▶ **Task goal**: Exact repetition is required: reproduce every line of the data.

▶ **Input records**:

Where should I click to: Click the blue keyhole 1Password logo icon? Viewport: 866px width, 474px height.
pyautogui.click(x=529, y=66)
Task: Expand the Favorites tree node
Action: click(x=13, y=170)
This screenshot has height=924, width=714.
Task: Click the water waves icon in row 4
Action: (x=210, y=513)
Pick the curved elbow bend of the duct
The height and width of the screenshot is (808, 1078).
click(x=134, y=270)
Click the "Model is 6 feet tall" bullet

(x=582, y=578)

▶ **Solution for this problem**:
Where should I click to: Click the blue keyhole 1Password logo icon? Viewport: 866px width, 474px height.
pyautogui.click(x=529, y=66)
Task: Expand the Favorites tree node
Action: click(x=13, y=170)
This screenshot has height=924, width=714.
Task: Click the water waves icon in row 4
Action: (x=210, y=513)
Pick the curved elbow bend of the duct
The height and width of the screenshot is (808, 1078).
click(x=134, y=270)
Click the "Model is 6 feet tall" bullet

(x=582, y=578)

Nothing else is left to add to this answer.